The first adaptations spawned further generations of modifications and over time produced many distinctive village prayer rugs that were highly prized by European collectors in the 19th century.
This antique prayer rug was woven in Karapinar, not far from Konya in south-central Anatolia. The carpet is available to collectors from the Nazmiyal Collection in New York.
Denny offers this insightful description of how the Ballard carpet design entered popular weaving:
"The chain of stylization from the prototype to village weavings in the late 19th century is one of the most fascinating art historical metamorphoses in the Islamic world," he says.
“A sophisticated architectural idea, replete with Corinthian columns, faceted column bases, a parapet with flowers between the crenallations, small rumi split-leaf forms in the arch spandrels, and small domes on top of three half-round arches, gradually changes into a more formulaic type of rug. Finally, it succumbs to the creativity of village weavers who knew almost nothing of columns and arches but a great deal about color, and whose desire for top-to-bottom symmetry obliterates both the form and the meaning of the original design.”
Any discussion of the Ballard rug would not be complete without a few words about Ballard himself. His own history is no less amazing than the carpet that bears his name.
Ballard (1851 – 1931) was the son of a wealthy family in Ohio. But rather than enter his father’s timber business, he chose to join the circus and travel the country at a young age.
A natural entrepreneur, he soon moved on to starting drug stores and then manufacturing medical products. One of the most famous of his products continues to be a common product on drug store shelves today. It is Campho-Phenique, a salve for cold sores, and blisters.
In 1905, while waking down Fourth Avenue in New York City, Ballard passed an oriental carpet shop. A small piece caught his eye and he made his first rug purchase. He was 55.
Over the next 15 years, he amassed a collection of over 300 carpets, buying at auctions, from dealers, and traveling the world.

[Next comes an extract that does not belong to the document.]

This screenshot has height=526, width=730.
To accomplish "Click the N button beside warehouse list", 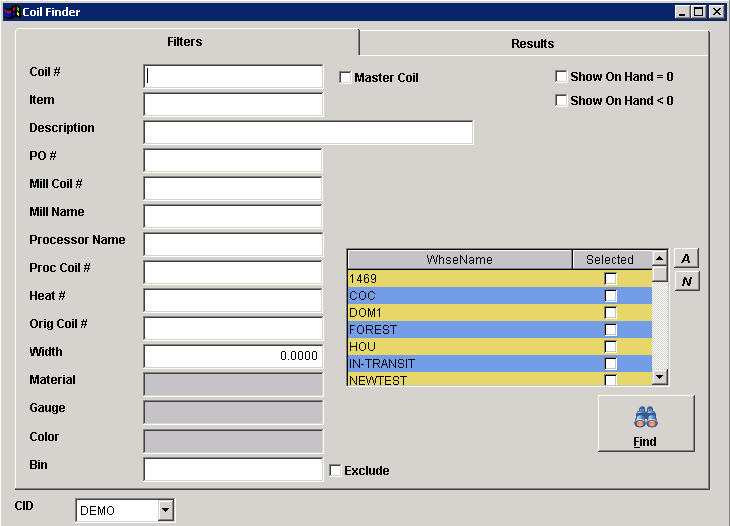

By the end of his life, he had traveled over 470,000 miles through Southeast Asia, China, the Caucasus Mountains, India, Northern Africa, the Middle East, and all over Europe, mostly due to his interest in rugs.
As his collection grew in value, he first kept it in a fireproof and burglarproof vault in his home and then added a full-time guard. But his intention even from the start seems to have been to ultimately give his collection to museums.
Ballard’s gifts to the Metropolitan Museum of Art and to the St. Louis Art Museum in the early 1900s created two of the finest public collections of oriental rugs in America.
He put his reasons for collecting this way when he published a book on Turkish Ghiordes prayer rugs from his collection in 1916:
“It would seem to me that every many and woman should have a hobby of some kind – something sufficiently interesting to make it possible to forget for a time, the everyday cares and worries and get the mind into a new environment.”
As far as is known, Ballard never collected anything before oriental rugs and never collected anything after.